Opinion: 98-34
June 19, 1998
Digest:    A full-time judge may serve on the Labor Advisory Committee of the Center for Worker Education of a public college

Rule:    22 NYCRR 100.4(C)(3);
            Opinion 88-151 (Vol. III)


            A full-time judge has been invited to serve as convener and chair of the Labor Advisory Committee to the City College Center for Workers Education, a degree-granting program of the City College of the City University of New York. The invitation is from the Executive Director of the Center. The purpose of the Labor Advisory Committee is to provide a regular mechanism for representatives of unions and other organizations that students belong to, to meet with the Center's officials.

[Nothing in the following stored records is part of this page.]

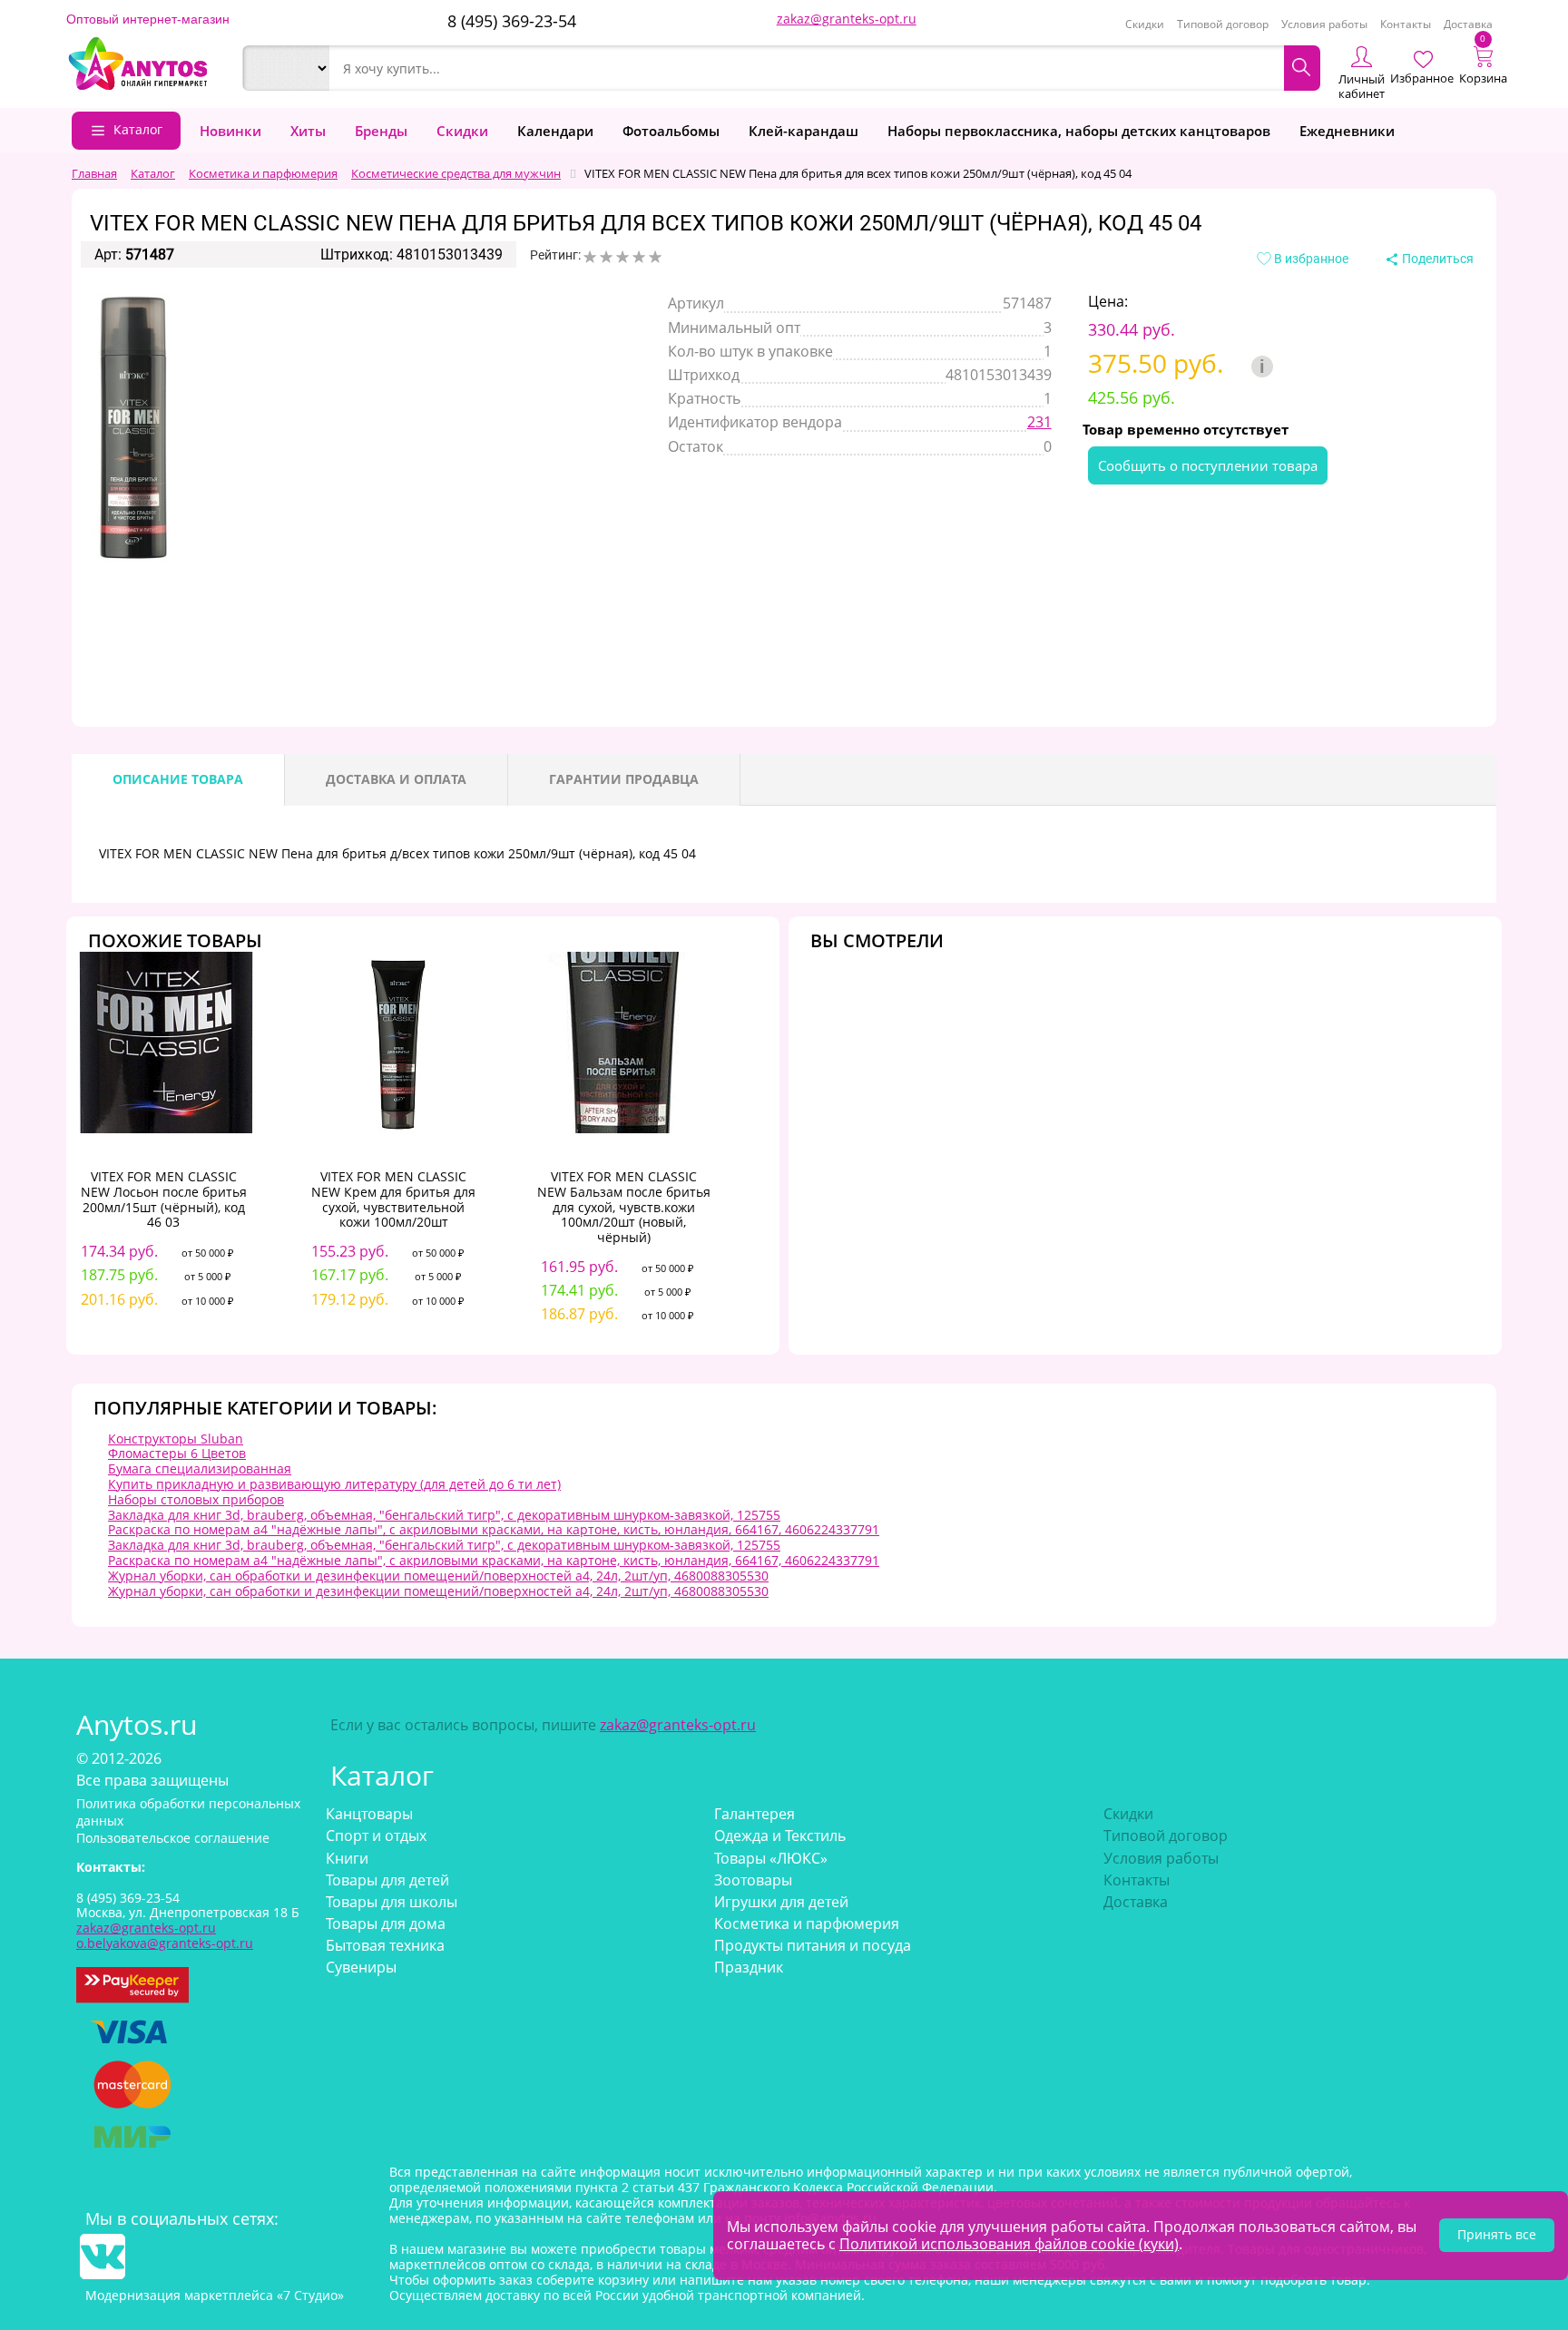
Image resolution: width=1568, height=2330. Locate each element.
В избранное (1309, 258)
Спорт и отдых (376, 1835)
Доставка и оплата (396, 779)
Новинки (230, 131)
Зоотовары (753, 1880)
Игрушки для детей (781, 1902)
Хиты (308, 131)
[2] (606, 256)
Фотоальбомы (671, 131)
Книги (347, 1858)
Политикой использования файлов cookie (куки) (1009, 2244)
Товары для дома (386, 1924)
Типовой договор (1223, 24)
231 (1039, 422)
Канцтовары (369, 1814)
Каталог (137, 129)
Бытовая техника (385, 1945)
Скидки (1144, 24)
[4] (638, 256)
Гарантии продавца (624, 779)
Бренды (381, 131)
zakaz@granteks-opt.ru (846, 18)
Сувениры (361, 1967)
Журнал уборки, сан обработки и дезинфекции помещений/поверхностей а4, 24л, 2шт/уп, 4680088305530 (438, 1575)
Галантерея (754, 1814)
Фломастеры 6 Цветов (177, 1453)
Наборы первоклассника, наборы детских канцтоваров (1078, 131)
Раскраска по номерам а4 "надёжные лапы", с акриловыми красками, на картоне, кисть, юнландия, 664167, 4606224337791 (493, 1529)
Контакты (1405, 24)
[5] (655, 256)
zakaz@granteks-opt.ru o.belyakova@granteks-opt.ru (164, 1935)
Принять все (1496, 2234)
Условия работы (1324, 24)
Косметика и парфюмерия (806, 1924)
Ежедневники (1347, 131)
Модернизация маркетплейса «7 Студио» (214, 2295)
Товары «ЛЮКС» (771, 1858)
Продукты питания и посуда (812, 1945)
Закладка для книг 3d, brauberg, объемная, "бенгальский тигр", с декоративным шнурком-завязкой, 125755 (444, 1514)
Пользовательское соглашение (173, 1837)
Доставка (1468, 24)
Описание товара (178, 779)
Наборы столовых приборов (196, 1499)
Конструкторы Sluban (175, 1438)
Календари (555, 131)
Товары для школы (391, 1902)
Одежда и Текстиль (780, 1835)
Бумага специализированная (199, 1468)
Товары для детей (387, 1880)
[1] (589, 256)
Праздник (748, 1967)
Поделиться (1436, 258)
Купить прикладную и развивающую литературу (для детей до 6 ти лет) (334, 1484)
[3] (622, 256)
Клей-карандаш (803, 131)
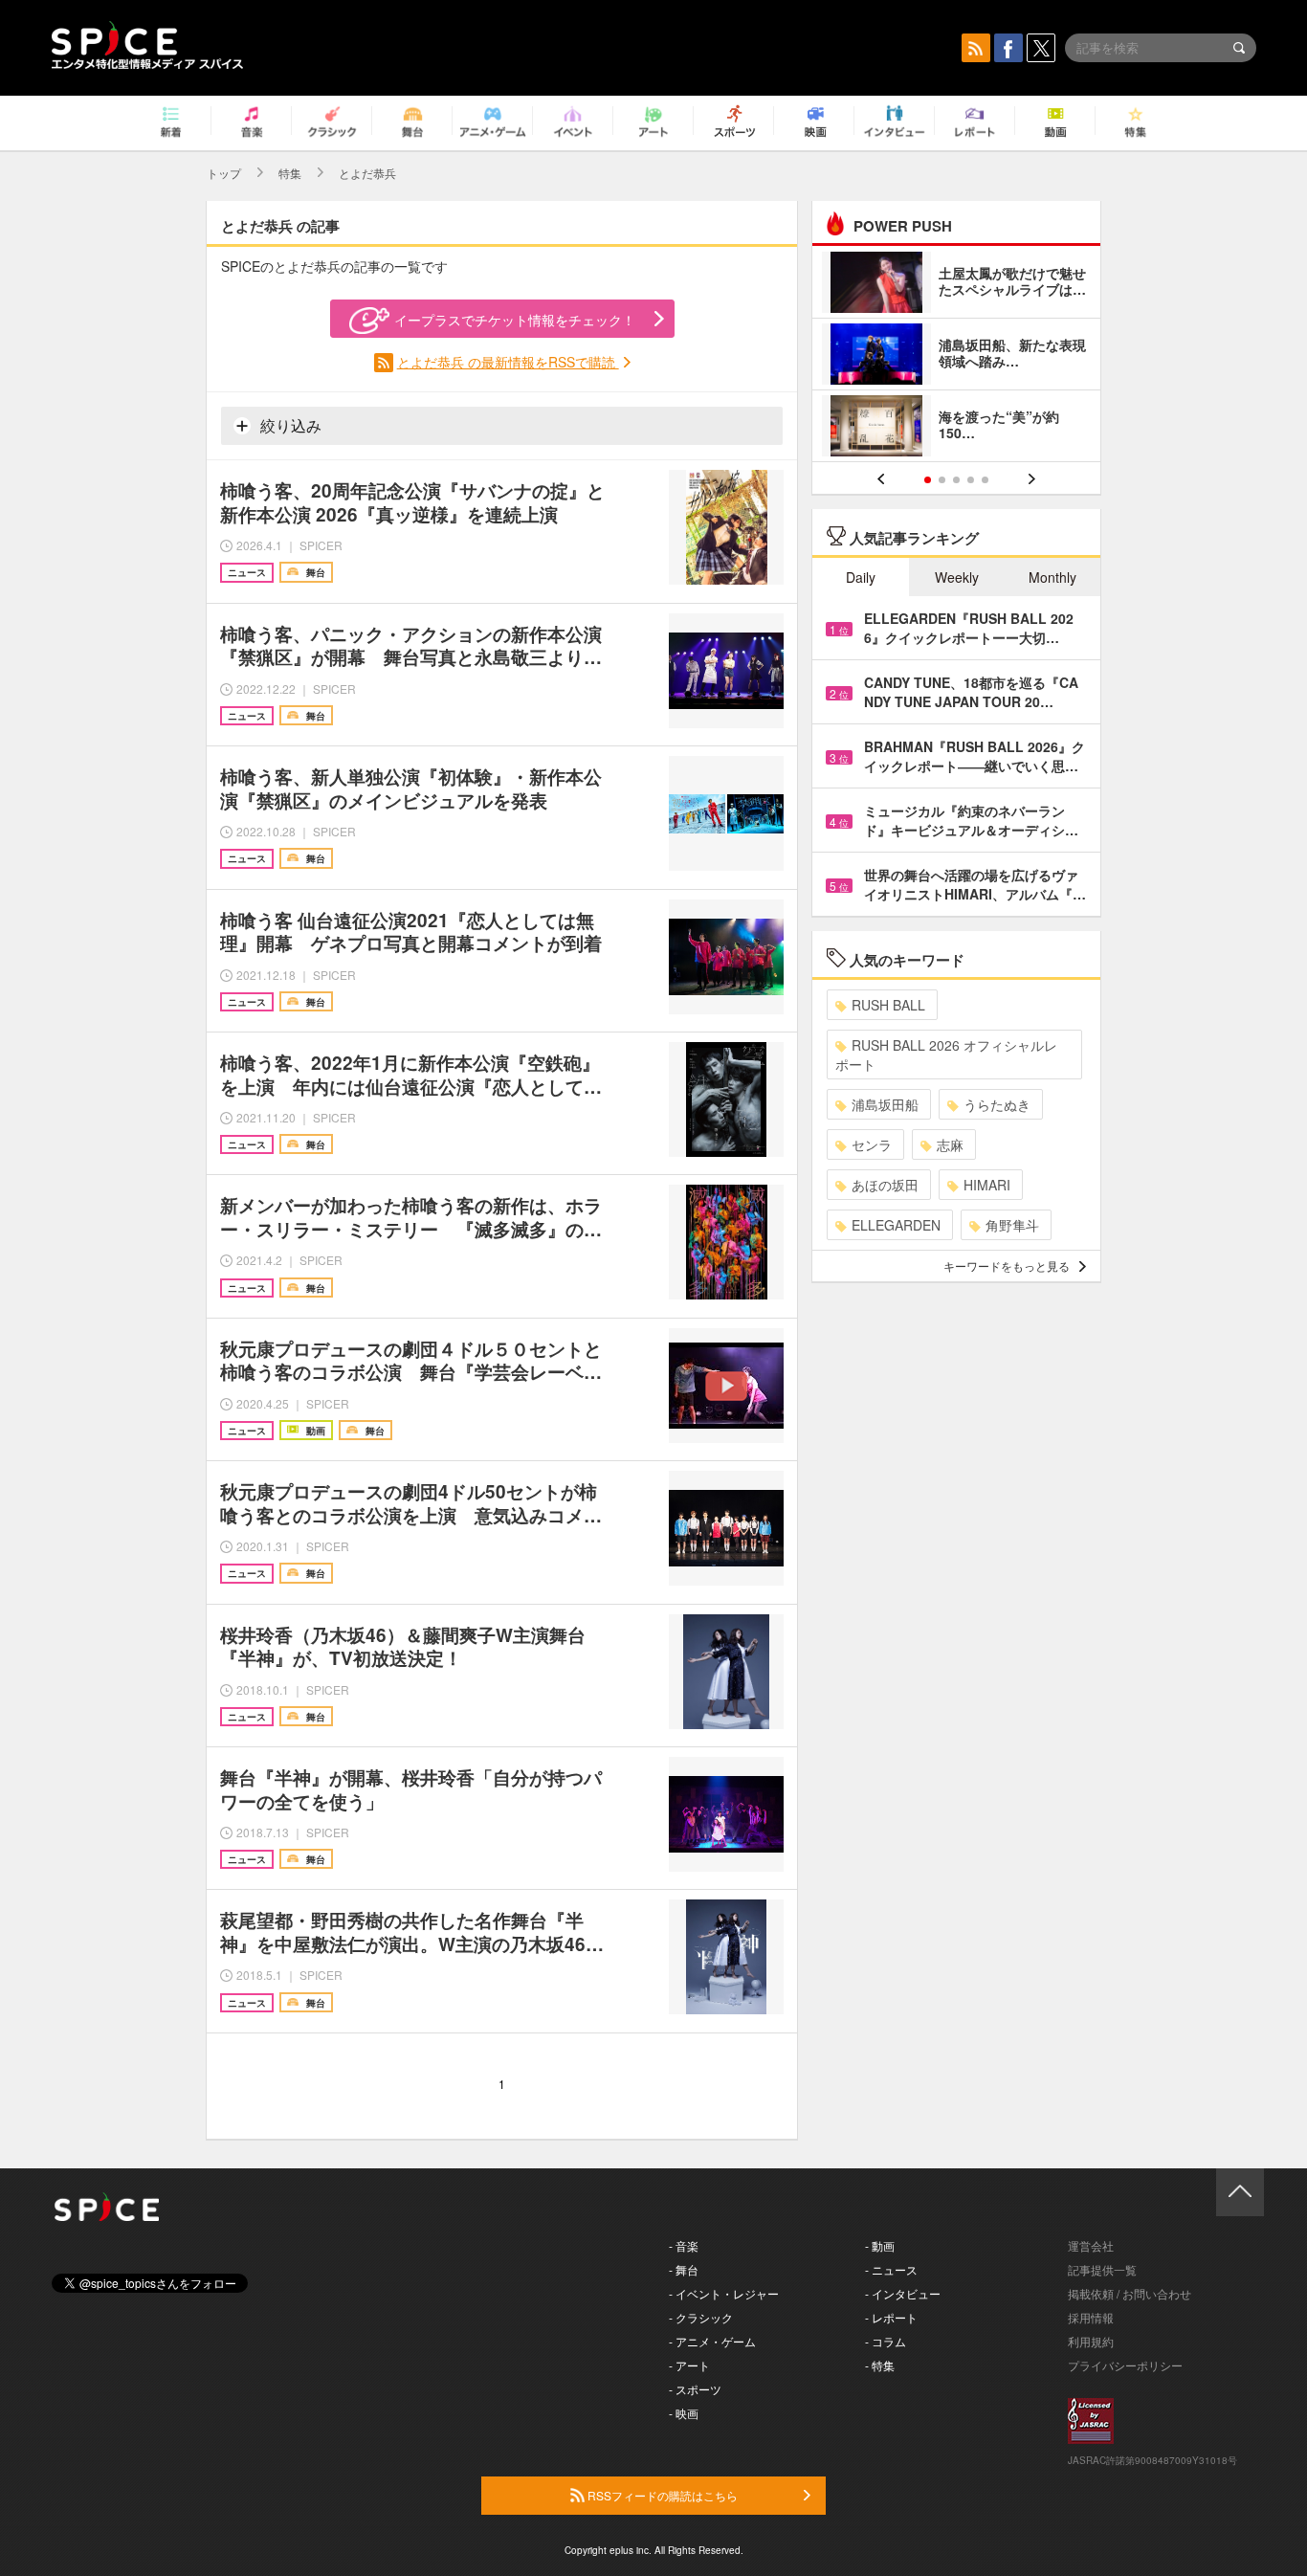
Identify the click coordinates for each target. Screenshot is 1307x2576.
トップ (224, 173)
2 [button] (942, 480)
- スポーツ (695, 2389)
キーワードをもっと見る (1006, 1265)
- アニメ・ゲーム (712, 2341)
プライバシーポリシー (1125, 2365)
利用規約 (1091, 2341)
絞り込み (288, 425)
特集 (289, 173)
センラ (872, 1144)
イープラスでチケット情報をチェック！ (514, 319)
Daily (860, 577)
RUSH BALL (888, 1004)
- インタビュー (903, 2293)
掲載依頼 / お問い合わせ (1129, 2293)
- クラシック (701, 2317)
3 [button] (956, 480)
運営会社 (1091, 2245)
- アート (689, 2365)
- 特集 (880, 2365)
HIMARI (987, 1184)
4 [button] (970, 480)
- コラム (885, 2341)
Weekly (957, 577)
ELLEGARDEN (896, 1224)
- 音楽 (683, 2245)
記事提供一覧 (1102, 2269)
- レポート (891, 2317)
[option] (956, 356)
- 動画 (880, 2245)
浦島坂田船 (885, 1104)
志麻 (950, 1144)
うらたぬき (997, 1104)
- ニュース (891, 2269)
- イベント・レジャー (724, 2293)
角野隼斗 (1012, 1224)
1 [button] (927, 480)
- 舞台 (683, 2269)
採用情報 (1091, 2317)
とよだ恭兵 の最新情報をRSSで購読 (508, 361)
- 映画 (683, 2413)
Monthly (1052, 577)
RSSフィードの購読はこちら (661, 2495)
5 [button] (985, 480)
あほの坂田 (885, 1184)
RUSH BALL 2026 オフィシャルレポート (946, 1054)
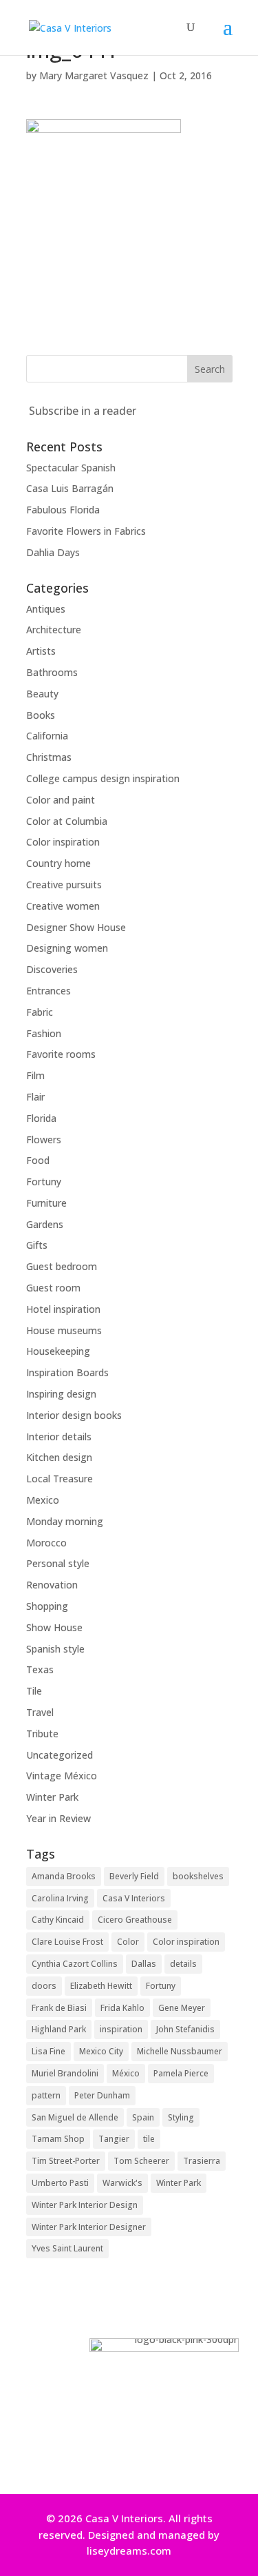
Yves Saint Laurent (67, 2248)
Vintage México (61, 1775)
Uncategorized (59, 1754)
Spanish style (55, 1648)
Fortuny (43, 1181)
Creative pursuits (64, 884)
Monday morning (64, 1521)
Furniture (46, 1202)
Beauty (42, 693)
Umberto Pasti (60, 2183)
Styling (181, 2117)
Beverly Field (134, 1876)
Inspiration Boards (67, 1372)
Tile (34, 1690)
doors (44, 1986)
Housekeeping (58, 1351)
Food (38, 1160)
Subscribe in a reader (82, 410)
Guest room (53, 1287)
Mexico (42, 1499)
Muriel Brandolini (65, 2073)
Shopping (47, 1606)
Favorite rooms (61, 1054)
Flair (35, 1096)
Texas (40, 1669)
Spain (143, 2117)
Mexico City (101, 2051)
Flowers (43, 1139)
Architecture (53, 629)
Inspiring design (61, 1393)
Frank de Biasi (59, 2008)
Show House (54, 1627)
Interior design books (74, 1415)
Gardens (44, 1224)
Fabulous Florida (63, 509)
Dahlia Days (53, 552)
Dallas (143, 1964)
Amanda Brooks (64, 1876)
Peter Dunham (102, 2095)
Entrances (48, 990)
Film (35, 1075)
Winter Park (52, 1796)
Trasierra (201, 2161)
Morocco (46, 1542)
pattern (46, 2095)
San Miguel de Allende (75, 2117)
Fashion (43, 1033)
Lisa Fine (48, 2051)
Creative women (63, 905)
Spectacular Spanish (71, 467)
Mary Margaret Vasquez (94, 75)
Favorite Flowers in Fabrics (86, 531)
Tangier (113, 2139)
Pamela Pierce (180, 2073)
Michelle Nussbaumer (179, 2051)
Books (40, 715)
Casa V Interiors (134, 1898)
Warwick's (122, 2183)
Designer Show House (76, 927)
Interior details (59, 1436)
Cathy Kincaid (58, 1919)
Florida (41, 1118)
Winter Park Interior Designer (89, 2227)
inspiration (121, 2029)
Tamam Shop (58, 2139)
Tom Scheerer (141, 2161)
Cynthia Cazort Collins (75, 1964)
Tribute (42, 1733)
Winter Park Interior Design (85, 2205)
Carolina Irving (60, 1898)
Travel (40, 1712)
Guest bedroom (61, 1266)
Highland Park (59, 2029)
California (47, 735)
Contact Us (124, 2455)
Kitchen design (59, 1457)
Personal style (57, 1563)
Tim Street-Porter (66, 2161)
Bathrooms (52, 672)
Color (128, 1942)
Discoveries (52, 969)
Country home (58, 863)
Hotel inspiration (63, 1309)
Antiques (45, 608)
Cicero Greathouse (135, 1919)
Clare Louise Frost (67, 1942)
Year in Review (58, 1818)
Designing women (67, 947)
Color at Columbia (66, 821)
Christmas (49, 757)
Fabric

            As explained by the judge, the purpose of the Center for Worker Education is to assist working people - mostly union members - to obtain a college degree. It was set up at the request of unions. The Center is involved with facilitating the educational process as it may relate to full-time workers who attend mostly in the evening. Students enroll through the Center and obtain a City College degree. The Center is involved in such things as scheduling of classes; making sure there is access to libraries which might otherwise be closed when such students would be using them; making educational adjustments when students have to work overtime; helping students who have been away from school for a long time; various mentoring and counseling programs; alerting the College to special problems involving such a student body, etc.

            According to the judge, the Center has nothing to do with employees who work for the College. It is not engaged in negotiations or collective bargaining. It is not involved in any way in politics. The judge is unaware of anything controversial about the Center or the proposed Labor Advisory Committee, the purpose of which is to meet with and assist students, as stated.

            Section 100.4(C)(3) of the Rules Governing Judicial Conduct provides, in part, that:

(3) A judge may be a member or serve as a director,
trustee or non-legal advisor of an organization or
governmental agency devoted to the improvement
of the law, the legal system or the administration of
justice or of an educational, religious, charitable,
cultural fraternal or civil organization not conducted
for profit, subject to the following limitations and the
other requirements of this Part.

(a) A judge shall not serve as an officer, director, trustee
or non-legal advisor if it is likely that the organization

                                (i) will be engaged in proceedings that ordinarily
                    would come before the judge, or

                                (ii) if the judge is a full-time judge, will be engaged
                    regularly in adversary proceedings in any court.

            Based upon the representations made by the judge, it is unlikely that the College will be a party to litigation before the judge. Accordingly, there appears to be no reason why the judge should not accept the invitation, provided that the activities of the Advisory Committee do not interfere with judicial duties (See e.g. Opinion 88-151 [Vol. III]).